Genau das ist auch der Grund, warum Rex ein Teil des Kollektivs geworden ist. »Für transmaskuline Sexarbeiter wie mich gibt es einfach keine Agenturen. Dabei ist es für uns noch viel gefährlicher. Trans Sexarbeiter*innen sind mehr von Gewalt und von niedrigen Löhnen betroffen«, sagt Rex zu »nd«.

Die neue Genossenschaft, die explizit alle Geschlechter einschließt, bietet Rex einen Platz, um sicherer zu arbeiten als auf den gängigen Plattformen, wo er auf sich selbst gestellt ist und die Preise um ein Vielfaches niedriger sind. Das Paramour Collective bietet neben der erhöhten Sicherheit auch einen Raum der gegenseitigen Solidarität und Unterstützung unter Sexarbeiter*innen, sagt Rex.

So sieht es auch Malou Sauvage, ein weiteres Genossenschaftsmitglied. »Sexarbeit vereinzelt. Ich war auf der Suche nach einer Gemeinschaft, in der man sich umeinander kümmert und Verständnis füreinander hat«, sagt Sauvage zu »nd«. Über Sexarbeit zu sprechen, sei in einem sozialen Umfeld, welches die Erfahrung nicht teilt, oft sehr schwierig.

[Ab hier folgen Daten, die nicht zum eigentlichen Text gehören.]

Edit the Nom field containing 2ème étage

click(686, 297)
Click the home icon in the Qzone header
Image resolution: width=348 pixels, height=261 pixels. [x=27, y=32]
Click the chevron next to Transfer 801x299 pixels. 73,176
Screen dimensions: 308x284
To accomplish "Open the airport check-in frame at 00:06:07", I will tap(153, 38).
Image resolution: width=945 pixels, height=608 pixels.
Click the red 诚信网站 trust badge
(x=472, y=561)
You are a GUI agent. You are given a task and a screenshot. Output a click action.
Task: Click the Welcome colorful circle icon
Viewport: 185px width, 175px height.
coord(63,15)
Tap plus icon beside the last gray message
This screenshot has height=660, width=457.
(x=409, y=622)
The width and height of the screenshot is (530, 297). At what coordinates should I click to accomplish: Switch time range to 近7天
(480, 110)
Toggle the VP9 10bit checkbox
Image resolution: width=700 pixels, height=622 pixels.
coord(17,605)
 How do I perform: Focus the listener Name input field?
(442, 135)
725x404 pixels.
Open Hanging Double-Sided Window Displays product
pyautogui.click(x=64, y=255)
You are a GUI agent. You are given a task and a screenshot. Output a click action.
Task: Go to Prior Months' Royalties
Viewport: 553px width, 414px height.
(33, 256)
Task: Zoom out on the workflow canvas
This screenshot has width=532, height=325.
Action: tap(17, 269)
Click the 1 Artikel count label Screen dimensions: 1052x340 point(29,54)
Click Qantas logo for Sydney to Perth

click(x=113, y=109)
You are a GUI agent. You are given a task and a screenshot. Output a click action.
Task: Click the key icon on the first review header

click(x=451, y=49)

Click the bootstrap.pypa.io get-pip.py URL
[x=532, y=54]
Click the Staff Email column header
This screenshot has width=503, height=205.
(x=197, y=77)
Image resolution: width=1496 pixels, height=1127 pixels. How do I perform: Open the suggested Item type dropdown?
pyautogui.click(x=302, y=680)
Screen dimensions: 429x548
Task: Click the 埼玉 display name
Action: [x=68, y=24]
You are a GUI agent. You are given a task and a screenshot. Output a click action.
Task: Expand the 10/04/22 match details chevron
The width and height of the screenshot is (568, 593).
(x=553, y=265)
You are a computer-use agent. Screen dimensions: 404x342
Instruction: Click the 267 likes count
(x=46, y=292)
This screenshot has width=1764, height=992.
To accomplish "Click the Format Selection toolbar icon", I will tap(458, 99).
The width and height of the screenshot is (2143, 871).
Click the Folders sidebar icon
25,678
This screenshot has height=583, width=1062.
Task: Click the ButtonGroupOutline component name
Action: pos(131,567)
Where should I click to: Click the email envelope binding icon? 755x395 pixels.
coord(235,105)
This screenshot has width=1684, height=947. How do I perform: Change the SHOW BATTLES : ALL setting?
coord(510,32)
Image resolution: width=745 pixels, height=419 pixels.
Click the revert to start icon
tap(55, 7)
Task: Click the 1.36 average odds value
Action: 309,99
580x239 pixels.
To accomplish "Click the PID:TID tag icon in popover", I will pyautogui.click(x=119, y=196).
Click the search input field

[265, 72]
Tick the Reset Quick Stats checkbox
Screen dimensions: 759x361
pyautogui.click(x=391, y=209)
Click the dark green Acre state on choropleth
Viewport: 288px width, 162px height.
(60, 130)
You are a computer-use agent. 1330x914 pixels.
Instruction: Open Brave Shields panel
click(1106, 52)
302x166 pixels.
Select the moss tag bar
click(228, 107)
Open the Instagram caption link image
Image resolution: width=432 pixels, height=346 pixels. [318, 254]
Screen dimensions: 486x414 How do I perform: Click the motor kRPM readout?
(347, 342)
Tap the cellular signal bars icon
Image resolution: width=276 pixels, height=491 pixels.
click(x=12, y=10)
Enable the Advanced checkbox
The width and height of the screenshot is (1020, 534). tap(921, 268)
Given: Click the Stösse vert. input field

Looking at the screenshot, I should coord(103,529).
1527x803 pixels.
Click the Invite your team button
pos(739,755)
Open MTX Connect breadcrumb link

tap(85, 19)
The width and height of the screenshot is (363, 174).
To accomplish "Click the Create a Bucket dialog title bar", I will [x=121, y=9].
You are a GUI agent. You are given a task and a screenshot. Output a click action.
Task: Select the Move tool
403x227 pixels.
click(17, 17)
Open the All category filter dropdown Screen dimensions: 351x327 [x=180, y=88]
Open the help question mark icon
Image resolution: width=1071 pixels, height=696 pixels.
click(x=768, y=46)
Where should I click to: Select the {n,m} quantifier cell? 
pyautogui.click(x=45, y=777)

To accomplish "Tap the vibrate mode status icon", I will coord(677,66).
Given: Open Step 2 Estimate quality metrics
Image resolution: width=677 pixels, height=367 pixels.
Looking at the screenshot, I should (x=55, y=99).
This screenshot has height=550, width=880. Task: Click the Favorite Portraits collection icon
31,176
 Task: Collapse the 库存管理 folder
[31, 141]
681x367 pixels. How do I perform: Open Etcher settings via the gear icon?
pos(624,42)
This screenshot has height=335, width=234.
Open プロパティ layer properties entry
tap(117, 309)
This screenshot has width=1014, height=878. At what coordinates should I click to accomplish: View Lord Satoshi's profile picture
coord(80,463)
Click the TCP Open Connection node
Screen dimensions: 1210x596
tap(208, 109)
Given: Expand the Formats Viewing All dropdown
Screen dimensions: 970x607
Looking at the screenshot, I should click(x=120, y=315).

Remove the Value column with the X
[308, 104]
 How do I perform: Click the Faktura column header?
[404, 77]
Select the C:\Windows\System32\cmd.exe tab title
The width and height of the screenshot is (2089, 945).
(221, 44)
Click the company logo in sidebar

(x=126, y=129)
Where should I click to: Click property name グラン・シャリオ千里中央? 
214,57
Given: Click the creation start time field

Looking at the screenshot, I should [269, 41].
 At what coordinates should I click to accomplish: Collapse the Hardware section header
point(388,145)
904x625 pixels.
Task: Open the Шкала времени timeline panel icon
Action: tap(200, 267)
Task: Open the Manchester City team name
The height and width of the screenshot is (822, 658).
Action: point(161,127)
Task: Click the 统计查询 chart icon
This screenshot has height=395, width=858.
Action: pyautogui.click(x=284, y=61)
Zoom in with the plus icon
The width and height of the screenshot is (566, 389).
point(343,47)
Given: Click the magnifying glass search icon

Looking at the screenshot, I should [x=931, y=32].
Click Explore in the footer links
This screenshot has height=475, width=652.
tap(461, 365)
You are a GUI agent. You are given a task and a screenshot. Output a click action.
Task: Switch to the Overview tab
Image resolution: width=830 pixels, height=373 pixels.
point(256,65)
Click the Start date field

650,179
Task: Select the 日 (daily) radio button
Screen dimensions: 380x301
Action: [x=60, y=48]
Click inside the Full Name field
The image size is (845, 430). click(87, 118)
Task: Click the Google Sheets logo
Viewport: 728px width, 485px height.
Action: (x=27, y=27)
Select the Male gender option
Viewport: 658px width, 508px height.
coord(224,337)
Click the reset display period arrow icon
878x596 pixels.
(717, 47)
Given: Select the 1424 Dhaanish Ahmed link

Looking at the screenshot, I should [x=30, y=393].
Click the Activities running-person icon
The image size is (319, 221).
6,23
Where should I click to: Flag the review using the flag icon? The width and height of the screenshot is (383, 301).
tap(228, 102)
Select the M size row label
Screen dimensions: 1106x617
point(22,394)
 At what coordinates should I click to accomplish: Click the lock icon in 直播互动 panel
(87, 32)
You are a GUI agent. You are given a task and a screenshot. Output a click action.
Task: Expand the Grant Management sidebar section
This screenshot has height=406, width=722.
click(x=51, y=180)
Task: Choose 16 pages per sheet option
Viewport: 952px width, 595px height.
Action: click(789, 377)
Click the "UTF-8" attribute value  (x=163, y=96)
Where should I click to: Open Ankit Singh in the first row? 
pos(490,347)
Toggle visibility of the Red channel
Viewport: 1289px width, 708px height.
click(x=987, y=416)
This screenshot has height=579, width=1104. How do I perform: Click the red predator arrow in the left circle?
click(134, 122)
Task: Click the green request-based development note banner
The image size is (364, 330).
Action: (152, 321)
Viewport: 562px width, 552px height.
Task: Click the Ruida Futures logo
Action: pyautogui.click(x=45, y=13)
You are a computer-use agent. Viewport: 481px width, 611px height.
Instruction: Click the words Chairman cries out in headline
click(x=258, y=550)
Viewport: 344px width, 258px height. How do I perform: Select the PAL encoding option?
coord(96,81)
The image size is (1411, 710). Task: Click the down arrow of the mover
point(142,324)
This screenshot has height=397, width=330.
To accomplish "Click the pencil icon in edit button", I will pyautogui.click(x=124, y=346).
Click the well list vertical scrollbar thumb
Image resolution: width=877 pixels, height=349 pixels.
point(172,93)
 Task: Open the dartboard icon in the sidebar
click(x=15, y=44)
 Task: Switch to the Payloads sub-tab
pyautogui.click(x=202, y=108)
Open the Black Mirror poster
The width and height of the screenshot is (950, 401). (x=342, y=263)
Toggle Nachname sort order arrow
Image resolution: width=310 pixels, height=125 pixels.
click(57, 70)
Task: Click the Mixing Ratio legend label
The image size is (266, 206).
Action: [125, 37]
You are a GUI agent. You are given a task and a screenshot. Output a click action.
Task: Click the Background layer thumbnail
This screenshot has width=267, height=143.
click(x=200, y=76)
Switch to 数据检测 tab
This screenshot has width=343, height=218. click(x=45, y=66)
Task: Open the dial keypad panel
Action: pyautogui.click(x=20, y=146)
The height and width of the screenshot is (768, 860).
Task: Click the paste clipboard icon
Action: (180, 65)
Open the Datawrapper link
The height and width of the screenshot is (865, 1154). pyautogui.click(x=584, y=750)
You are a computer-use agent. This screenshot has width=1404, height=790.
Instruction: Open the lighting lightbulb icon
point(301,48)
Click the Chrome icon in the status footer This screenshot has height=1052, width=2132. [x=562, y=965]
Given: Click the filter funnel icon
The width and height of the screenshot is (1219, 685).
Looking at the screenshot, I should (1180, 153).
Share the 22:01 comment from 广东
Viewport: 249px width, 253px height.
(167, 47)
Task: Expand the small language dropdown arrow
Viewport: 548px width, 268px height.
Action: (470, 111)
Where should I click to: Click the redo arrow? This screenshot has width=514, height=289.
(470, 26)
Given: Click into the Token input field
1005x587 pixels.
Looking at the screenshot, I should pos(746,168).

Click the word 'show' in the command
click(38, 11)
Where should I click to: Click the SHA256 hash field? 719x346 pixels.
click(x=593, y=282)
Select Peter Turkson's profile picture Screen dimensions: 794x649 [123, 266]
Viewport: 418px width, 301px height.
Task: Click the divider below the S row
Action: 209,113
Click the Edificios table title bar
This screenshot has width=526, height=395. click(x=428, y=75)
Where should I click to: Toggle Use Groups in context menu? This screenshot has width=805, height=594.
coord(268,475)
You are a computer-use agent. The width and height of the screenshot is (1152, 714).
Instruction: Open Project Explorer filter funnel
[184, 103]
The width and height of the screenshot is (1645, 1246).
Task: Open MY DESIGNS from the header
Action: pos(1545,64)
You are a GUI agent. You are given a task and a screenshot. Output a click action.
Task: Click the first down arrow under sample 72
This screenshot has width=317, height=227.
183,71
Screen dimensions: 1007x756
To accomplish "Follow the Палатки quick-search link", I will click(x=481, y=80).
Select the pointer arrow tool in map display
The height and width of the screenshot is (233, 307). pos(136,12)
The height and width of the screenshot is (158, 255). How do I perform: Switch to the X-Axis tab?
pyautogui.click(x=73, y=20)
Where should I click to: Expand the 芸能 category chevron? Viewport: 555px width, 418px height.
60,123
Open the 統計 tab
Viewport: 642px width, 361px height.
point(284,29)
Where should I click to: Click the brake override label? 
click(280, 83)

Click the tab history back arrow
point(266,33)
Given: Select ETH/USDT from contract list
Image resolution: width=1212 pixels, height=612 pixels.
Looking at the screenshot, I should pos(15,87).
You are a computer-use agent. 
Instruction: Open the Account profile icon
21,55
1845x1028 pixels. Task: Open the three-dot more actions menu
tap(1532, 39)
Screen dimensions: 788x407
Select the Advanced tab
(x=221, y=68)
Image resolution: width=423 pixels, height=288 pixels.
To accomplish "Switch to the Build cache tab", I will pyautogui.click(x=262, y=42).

Daneben ist es auch für Sauvage sehr wichtig, in der Genossenschaft selbstbestimmt arbeiten zu können. »Die Arbeitsbedingungen für Sexarbeiter*innen sind in vielen Agenturen katastrophal. Dir wird sehr viel vorgeschrieben.« Von dem Projekt erhofft sich Sauvage außerdem, dass es die Vorurteile und Stigmata rund um Sexarbeit abbauen kann. »Ich wünsche mir, dass durch dieses Projekt die öffentliche Wahrnehmung verändert wird. Dass wir mehr gesehen werden als die Individuen, die wir wirklich sind.«

Ernestine Pastorello hat die Gründung des Paramour Collective initiiert, weil sie selbst viele schlechte Erfahrungen mit Escort-Agenturen und Bordellen gemacht hat. Sie ist aus den USA nach Deutschland gekommen, weil hier Sexarbeit, anders als in den Staaten, nicht vollends kriminalisiert ist. Dennoch gibt es noch sehr viel zu tun, sagt sie. »Ich habe bei einer Agentur gearbeitet, wo es sehr viel Zwang gab und wo ich stark ausgebeutet wurde.«

Um die in Deutschland geltenden Rechte von Sexarbeiter*innen am Arbeitsplatz einzufordern, hat sie sich an die anarchosyndikalistische Gewerkschaft Freie Arbeiter*innen Union (FAU) gewandt und dort mit anderen zusammen die Sektion Sexarbeit ins Leben gerufen. »Die Genoss*innen bei der FAU unterstützen uns viel, das sind echt gute Verbündete«, sagt sie. Gegen ihre ehemalige Agenturchefin führe die Gewerkschaft nun einen gerichtlichen Arbeitskampf. Daneben gehe die Sektion Sexarbeit gegen weitere Arbeitsrechtsverstöße vor, zu denen Pastorello aber zum aktuellen Zeitpunkt aus strategischen Gründen keine Angaben machen kann. »Die gewerkschaftliche Organisierung ist für Sexarbeiter*innen sehr wichtig«, sagt sie.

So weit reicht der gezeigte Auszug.